■ YOUR GOAL: In which lines of the data does the string "will" appear? Copy every one.

■ INFORMATION:
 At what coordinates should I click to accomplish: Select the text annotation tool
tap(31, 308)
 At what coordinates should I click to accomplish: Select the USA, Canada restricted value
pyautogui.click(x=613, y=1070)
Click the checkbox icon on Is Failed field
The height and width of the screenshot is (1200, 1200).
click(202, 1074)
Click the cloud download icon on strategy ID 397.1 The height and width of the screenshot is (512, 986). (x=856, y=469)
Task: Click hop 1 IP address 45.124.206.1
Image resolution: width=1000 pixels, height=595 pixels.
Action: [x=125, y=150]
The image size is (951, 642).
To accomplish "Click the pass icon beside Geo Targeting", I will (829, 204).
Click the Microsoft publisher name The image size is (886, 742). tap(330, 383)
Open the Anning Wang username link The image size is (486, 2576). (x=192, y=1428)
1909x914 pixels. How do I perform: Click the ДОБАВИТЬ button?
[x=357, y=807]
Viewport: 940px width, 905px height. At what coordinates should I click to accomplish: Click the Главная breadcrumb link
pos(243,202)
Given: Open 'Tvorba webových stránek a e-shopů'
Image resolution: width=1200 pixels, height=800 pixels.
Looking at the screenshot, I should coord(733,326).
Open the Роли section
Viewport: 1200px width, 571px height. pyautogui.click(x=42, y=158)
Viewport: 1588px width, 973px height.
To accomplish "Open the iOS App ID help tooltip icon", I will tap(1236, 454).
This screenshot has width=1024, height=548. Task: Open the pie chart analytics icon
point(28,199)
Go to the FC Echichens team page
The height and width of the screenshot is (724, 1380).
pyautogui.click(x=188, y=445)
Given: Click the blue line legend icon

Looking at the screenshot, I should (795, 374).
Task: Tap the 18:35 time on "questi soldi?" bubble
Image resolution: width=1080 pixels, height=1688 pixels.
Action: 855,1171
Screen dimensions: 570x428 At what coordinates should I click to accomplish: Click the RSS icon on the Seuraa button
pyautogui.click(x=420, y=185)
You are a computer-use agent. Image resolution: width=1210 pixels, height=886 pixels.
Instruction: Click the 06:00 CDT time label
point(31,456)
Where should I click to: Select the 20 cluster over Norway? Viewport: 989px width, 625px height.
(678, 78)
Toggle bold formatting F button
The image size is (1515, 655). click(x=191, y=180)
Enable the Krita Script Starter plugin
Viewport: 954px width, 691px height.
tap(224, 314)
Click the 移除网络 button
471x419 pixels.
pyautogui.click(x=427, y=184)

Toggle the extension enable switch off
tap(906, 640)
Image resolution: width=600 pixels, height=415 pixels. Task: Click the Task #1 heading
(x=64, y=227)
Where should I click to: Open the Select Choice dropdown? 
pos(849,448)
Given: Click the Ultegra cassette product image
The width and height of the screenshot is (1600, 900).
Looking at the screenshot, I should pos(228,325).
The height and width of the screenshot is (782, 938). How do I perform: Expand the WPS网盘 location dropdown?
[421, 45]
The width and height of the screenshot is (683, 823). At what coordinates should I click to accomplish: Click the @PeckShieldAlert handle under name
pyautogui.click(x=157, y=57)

■ RESPONSE:
To accomplish "Click the pass icon beside Geo Targeting", I will (829, 204).
To accomplish "Open the iOS App ID help tooltip icon", I will tap(1236, 454).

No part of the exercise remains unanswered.